======== EXERCISE MATERIALS

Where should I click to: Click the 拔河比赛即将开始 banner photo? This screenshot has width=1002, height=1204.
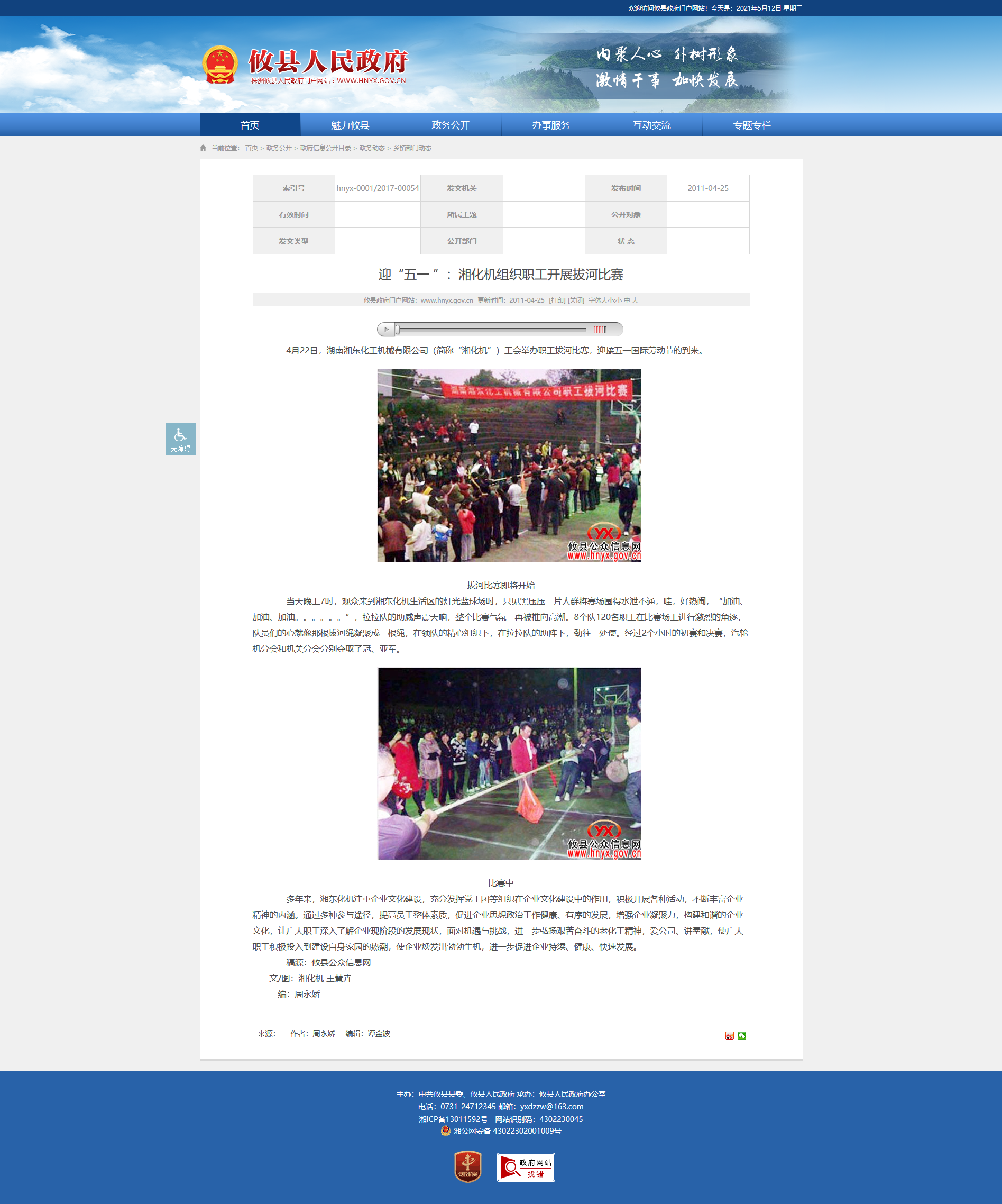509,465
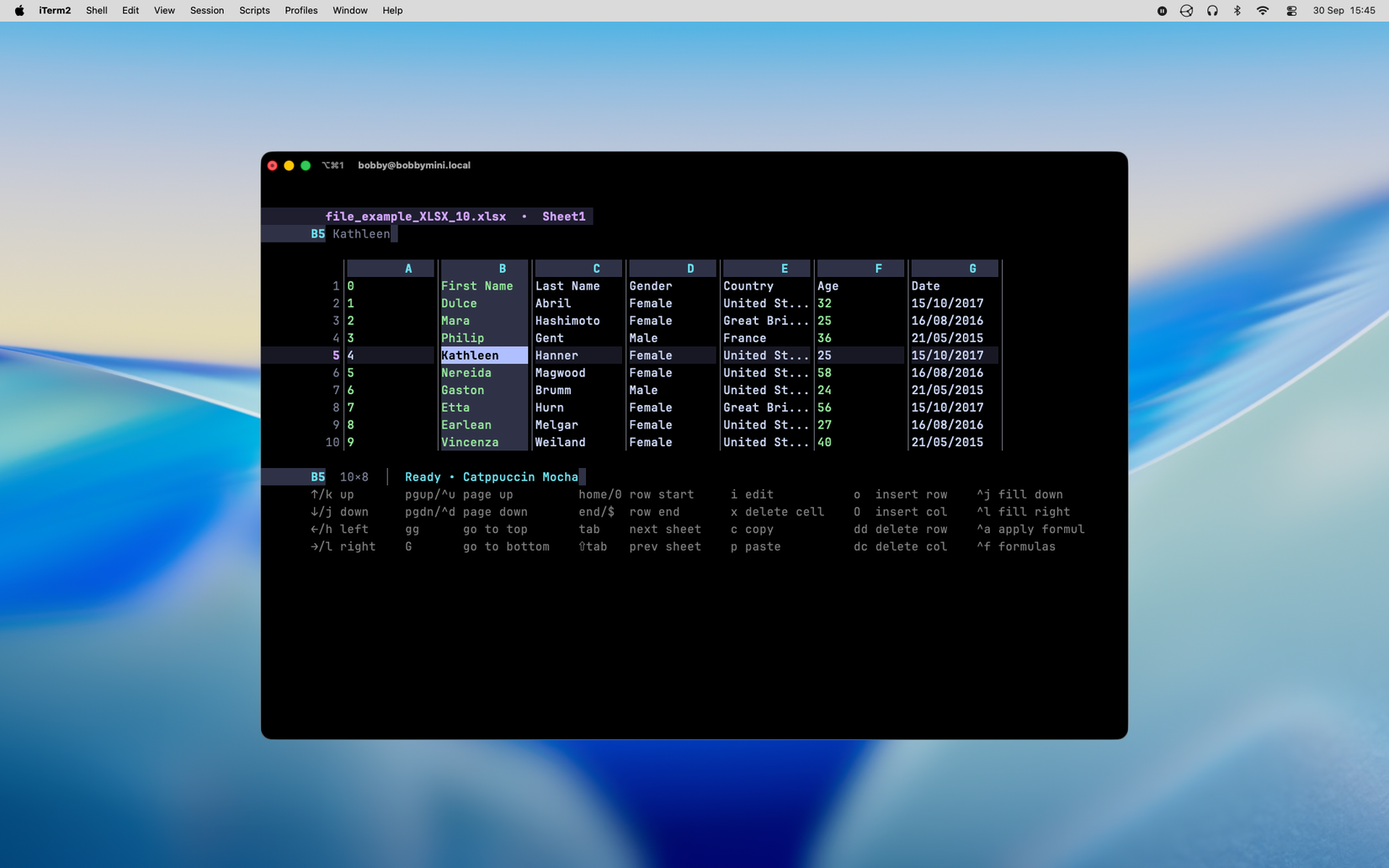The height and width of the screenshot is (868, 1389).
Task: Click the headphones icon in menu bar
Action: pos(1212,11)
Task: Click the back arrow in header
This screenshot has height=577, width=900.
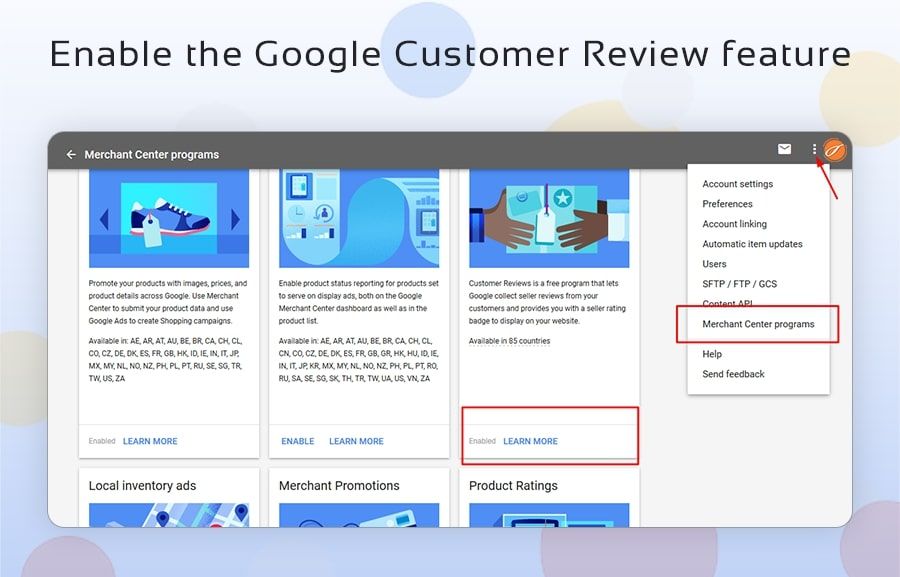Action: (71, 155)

================

PROBLEM TO WORK ON:
Could you transcribe all of the data exactly and omit the pictures?

ANSWER AREA:
Where should I click to: Click the 拔河比赛即将开始 banner photo? This screenshot has width=1002, height=1204.
509,465
The height and width of the screenshot is (868, 1389).
Task: Click the headphones icon in menu bar
Action: pos(1212,11)
Task: Click the back arrow in header
This screenshot has height=577, width=900.
Action: (71, 155)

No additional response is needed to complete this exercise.